Some people find it frustrating.
But maybe it's the only way to re-order the chaos that is Yahoo?
Back in September, we reported that Mayer was taking the time to personally approve every single hire the company made.
Last week, Alexei Oreskovic of Reuters reported that Yahoo employees openly questioned the merits of the practice at a recent all-hands meeting.
Oreskovic said Yahoo employees complained that the company was losing out on talented hires because its process was taking so long.
Since this report, we've been in contact with a source close to Yahoo employees who agrees with the complainers at the meeting.
This source tells us that Mayer has made the entire hiring process slow and bureaucratic.
How it works:
- Mayer requires teams of at least four people to interview every single new candidate.
- Then each interviewer fills out a series of forms.
- Then HR compiles each form into one master form.
- This form then goes to Mayer's office, "to sit from between six weeks to two months before she gets around to approving it. This is not [the] wait [time] for the whole process, which takes longer, naturally, it's just the Mayer-approval wait."

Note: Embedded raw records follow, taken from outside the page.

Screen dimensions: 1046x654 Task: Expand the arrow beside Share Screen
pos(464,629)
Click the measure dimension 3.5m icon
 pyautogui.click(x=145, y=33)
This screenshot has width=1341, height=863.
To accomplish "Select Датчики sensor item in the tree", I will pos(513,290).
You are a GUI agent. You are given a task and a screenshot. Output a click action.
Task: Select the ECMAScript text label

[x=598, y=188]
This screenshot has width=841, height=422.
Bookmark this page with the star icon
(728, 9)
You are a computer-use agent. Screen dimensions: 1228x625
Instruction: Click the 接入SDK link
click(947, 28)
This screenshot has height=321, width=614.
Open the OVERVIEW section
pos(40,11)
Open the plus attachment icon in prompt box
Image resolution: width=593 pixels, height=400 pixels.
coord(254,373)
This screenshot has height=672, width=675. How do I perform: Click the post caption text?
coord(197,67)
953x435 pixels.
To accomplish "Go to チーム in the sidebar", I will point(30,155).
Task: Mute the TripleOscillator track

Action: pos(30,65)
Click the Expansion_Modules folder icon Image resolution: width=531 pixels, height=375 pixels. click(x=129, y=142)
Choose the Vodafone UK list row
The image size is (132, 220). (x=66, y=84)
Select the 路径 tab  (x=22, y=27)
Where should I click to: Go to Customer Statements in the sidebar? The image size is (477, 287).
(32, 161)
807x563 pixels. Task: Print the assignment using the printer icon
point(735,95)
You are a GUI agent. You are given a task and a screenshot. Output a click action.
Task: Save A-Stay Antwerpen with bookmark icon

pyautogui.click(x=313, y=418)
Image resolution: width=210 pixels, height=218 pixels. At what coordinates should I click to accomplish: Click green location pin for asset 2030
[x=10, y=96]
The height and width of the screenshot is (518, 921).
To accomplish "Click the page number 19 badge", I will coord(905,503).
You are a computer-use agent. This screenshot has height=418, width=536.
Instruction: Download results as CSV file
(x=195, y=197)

- Then there is more waiting.
Our source says the whole process "adds layers of bureaucracy and bulls---, which is something [Mayer] is supposedly streamlining."
"It's a big waste of senior people's time to be sitting in all these interviews and generating all this paperwork & so on. And, teams suffer and productivity suffers while we endure the endless waits to bring people on."
Another source tells us that during Mayer's first few months at Yahoo, Yahoo's PR people had to fill out a form for every contact they wanted to make with a reporter covering the company. These forms would then get consolidated into a massive spreadsheet, which Mayer would personally review to approve every phone call or email.
Eventually and to the great relief of Yahoo PR staffers, says our source, this process stopped.
There is, of course, another side to this story.
When it comes to hiring, Yahoo's cost-structure is currently out-of-whack, so perhaps a little bureaucracy that slows down hiring isn't such a bad idea. Also, Yahoo has hired lots of mediocre employees over the years. Maybe the company needs a little quality control for some amount of time.
Mayer is not the only big-name CEO in the technology industry who insists on approving every hire. At the beginning of his tenure at AOL, Tim Armstrong insisted on doing it too. In fact, both Mayer and Armstrong got the idea from Google, where Larry Page approves all the hires.
Google is a pretty successful company.
Likewise, we've heard Mayer's insistence on granular control over PR during her early days has a lot to do with her admiration for Apple, which is particularly controlled in how it works with the press.
It's hard to blame Mayer for copying tactics from successful companies like Google and Apple, even if they do drive our sources and, apparently, lots of others at Yahoo completely nuts.